My other brother was 11 years older and to me, he was just the annoying babysitter when I was younger. He'd occasionally be sent my Mum to pick us up from birthday parties and the like once he could drive, and I was beyond embarrassed by it. I later found out that my friends thought it was cool but I certainly didn't. Again, we get on well now. We drive each other up the wall but I love him and his family more than any other.
So 1 year and 11 years I want to avoid...but what about the in between?
A friend told me that she wanted to get 'the baby years' out of the way ASAP so wanted her 3 children born as close to each other as possible. There may be something wrong with me but I am loving these crazy baby days, despite the lack of sleep. I want them to last forever. I also want to appreciate every day with Henry. Really appreciate his first words, his first steps, his little personality emerging as he grows. I know that if I had another baby within a year or 2 I wouldn't be able to focus on him totally and that isn't what I want at all.

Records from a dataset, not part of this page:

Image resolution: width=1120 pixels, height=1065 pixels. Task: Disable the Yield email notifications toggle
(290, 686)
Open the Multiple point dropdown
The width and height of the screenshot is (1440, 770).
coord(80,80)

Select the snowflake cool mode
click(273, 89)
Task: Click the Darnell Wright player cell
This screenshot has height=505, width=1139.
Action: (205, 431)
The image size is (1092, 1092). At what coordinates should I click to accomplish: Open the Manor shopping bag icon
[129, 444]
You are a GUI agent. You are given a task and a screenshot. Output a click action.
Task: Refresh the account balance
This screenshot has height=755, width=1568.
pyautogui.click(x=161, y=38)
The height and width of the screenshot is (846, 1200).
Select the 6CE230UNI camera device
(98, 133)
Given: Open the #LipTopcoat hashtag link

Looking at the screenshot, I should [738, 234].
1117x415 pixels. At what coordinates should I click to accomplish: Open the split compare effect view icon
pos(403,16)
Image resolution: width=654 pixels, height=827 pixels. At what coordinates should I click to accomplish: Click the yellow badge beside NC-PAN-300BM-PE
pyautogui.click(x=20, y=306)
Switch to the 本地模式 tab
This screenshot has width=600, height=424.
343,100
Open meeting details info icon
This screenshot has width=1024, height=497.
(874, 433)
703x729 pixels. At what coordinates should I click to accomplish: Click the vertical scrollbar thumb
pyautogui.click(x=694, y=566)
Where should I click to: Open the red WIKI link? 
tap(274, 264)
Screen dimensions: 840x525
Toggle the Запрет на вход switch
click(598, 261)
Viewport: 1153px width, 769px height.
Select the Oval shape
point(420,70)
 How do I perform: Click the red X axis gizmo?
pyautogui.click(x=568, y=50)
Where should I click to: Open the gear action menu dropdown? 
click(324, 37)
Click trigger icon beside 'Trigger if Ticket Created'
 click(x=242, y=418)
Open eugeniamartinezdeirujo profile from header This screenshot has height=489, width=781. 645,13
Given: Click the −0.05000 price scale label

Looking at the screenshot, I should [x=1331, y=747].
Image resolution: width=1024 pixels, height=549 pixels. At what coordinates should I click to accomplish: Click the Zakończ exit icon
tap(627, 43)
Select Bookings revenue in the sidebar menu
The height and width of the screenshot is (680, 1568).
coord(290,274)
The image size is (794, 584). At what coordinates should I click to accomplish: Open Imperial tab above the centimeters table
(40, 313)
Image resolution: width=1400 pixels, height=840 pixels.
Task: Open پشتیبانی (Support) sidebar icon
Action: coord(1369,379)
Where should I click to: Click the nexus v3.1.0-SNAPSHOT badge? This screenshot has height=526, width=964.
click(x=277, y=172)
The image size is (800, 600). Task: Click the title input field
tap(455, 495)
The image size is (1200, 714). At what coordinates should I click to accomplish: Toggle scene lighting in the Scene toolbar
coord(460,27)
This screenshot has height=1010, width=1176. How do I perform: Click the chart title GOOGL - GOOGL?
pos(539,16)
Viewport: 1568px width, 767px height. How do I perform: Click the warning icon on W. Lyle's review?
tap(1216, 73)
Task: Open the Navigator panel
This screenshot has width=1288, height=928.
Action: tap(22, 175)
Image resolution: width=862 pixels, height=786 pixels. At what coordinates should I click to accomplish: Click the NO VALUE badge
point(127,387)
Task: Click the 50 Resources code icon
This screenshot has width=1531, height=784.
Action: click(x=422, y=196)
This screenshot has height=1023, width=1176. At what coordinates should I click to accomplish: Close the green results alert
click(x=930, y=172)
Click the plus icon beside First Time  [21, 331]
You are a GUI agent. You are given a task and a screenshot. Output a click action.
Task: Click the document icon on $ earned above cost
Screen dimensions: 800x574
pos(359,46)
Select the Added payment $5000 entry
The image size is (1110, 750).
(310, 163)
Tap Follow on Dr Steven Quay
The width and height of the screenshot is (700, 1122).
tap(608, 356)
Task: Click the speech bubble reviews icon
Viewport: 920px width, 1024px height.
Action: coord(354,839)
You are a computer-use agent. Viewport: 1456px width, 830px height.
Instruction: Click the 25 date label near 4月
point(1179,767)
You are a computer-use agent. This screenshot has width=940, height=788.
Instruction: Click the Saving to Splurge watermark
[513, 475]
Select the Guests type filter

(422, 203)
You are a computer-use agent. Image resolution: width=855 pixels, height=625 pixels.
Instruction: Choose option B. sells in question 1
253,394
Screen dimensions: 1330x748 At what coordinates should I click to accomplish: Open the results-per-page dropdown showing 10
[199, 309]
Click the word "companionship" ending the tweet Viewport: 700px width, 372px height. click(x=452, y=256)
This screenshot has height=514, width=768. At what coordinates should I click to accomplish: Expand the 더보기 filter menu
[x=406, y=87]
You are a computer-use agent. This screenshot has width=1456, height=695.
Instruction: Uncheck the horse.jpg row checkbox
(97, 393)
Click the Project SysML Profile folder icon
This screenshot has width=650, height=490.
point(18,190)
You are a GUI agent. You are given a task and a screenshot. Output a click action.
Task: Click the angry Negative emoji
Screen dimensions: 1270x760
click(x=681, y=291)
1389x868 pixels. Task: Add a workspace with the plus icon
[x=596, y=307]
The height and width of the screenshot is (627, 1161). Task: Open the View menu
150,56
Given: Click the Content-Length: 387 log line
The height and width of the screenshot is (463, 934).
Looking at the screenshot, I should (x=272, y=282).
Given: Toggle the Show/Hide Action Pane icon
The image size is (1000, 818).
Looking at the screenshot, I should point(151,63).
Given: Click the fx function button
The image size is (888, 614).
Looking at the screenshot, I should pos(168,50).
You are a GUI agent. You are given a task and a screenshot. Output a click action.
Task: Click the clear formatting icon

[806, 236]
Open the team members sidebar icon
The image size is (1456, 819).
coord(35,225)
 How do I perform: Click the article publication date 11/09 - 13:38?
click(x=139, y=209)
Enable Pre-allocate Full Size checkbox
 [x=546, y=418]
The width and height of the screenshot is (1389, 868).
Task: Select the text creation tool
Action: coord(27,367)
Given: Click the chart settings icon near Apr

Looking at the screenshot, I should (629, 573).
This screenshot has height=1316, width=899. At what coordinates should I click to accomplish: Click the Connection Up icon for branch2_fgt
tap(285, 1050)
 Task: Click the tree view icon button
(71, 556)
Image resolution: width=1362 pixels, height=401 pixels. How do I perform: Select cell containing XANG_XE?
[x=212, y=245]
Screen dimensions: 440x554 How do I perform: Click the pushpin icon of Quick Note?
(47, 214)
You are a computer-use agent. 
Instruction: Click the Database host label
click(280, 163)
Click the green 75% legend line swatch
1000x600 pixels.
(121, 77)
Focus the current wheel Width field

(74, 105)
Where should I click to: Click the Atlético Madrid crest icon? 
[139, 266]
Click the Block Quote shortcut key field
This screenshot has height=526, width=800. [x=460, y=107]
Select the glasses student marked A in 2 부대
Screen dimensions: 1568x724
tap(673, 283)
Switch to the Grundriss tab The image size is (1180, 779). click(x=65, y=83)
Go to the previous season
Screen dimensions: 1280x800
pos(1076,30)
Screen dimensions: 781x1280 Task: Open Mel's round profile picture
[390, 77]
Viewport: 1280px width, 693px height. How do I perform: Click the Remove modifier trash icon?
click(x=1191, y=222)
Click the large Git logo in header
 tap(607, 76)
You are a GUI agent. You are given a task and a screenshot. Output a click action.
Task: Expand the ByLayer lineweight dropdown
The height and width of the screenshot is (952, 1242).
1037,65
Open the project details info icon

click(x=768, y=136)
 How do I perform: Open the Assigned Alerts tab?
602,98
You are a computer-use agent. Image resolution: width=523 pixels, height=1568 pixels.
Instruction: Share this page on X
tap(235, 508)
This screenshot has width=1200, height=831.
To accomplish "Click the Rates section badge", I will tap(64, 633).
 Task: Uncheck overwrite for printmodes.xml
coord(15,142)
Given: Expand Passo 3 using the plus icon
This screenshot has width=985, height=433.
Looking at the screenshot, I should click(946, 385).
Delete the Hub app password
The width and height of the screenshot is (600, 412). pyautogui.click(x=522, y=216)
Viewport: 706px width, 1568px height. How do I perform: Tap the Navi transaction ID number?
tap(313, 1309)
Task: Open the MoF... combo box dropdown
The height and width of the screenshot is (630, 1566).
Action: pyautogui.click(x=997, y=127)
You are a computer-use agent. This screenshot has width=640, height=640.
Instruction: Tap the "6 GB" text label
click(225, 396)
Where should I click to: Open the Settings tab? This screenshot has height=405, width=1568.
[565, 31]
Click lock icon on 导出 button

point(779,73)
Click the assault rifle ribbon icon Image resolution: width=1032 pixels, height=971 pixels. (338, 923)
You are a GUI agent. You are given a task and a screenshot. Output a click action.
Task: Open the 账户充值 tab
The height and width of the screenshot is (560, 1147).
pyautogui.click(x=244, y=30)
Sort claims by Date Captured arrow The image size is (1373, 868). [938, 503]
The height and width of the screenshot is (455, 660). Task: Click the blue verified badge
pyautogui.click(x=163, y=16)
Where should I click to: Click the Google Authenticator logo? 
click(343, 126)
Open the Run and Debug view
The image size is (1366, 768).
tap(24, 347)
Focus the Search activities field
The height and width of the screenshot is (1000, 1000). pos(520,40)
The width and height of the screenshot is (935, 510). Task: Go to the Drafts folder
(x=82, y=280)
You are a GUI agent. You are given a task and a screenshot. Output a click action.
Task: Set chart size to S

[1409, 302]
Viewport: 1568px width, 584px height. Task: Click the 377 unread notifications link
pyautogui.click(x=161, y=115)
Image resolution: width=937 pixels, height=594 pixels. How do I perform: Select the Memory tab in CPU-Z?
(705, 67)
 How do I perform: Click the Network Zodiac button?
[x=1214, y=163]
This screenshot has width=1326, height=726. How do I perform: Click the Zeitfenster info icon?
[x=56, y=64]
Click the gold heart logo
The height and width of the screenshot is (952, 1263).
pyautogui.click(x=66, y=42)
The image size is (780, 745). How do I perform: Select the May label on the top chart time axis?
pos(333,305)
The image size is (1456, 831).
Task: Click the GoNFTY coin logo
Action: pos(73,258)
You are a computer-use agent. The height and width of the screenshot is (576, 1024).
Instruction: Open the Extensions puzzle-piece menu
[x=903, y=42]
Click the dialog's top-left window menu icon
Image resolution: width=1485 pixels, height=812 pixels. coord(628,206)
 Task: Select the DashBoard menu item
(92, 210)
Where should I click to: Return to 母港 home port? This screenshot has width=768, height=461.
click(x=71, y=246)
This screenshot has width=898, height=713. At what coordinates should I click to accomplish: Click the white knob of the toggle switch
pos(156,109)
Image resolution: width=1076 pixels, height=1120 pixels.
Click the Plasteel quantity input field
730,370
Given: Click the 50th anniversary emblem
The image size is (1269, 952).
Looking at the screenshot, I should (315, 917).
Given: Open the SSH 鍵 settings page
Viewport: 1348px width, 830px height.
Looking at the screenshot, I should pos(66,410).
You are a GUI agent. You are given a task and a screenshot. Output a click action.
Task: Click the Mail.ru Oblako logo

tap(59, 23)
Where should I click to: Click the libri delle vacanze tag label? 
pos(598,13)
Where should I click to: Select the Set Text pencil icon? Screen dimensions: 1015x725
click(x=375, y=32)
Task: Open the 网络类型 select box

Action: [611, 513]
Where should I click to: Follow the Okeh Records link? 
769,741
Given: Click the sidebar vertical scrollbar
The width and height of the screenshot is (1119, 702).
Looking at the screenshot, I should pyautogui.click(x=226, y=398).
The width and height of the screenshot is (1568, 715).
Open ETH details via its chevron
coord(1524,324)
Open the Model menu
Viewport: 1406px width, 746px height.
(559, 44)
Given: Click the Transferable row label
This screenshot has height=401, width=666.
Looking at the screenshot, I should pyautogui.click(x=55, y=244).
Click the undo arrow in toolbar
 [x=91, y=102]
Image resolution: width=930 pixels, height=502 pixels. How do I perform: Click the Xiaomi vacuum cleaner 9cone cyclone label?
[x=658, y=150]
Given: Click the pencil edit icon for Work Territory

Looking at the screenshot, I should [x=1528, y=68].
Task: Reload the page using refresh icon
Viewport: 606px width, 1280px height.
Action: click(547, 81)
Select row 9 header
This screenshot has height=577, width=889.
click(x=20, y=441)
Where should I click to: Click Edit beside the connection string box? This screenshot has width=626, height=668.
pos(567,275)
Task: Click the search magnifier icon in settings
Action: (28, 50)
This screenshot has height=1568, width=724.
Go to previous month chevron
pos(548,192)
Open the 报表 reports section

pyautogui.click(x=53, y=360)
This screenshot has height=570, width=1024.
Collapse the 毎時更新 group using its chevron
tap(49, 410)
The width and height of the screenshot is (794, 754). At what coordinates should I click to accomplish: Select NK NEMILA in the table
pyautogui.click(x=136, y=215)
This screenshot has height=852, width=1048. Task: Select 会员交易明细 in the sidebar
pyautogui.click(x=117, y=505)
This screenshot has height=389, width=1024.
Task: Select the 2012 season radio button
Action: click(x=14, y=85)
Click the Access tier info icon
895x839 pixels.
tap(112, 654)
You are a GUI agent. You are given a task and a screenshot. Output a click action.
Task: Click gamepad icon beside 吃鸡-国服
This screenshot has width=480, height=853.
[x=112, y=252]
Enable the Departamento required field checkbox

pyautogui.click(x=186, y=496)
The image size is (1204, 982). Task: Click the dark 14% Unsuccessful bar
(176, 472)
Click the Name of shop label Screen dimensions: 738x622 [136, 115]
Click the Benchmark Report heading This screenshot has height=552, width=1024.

Having said all of that, sadly Rob's mum died recently and I feel that he is so young to not have a mum. I don't want to be a old mum and worry about dying when my children are young. I don't want to be the old mum at the school gates or the one that can't run around after her children anymore. I want my parents to appreciate their grandchildren and they are both in their early 60s now so I don't want to leave it too long. I see how much joy Henry brings them and want them to have the same relationship with our future children.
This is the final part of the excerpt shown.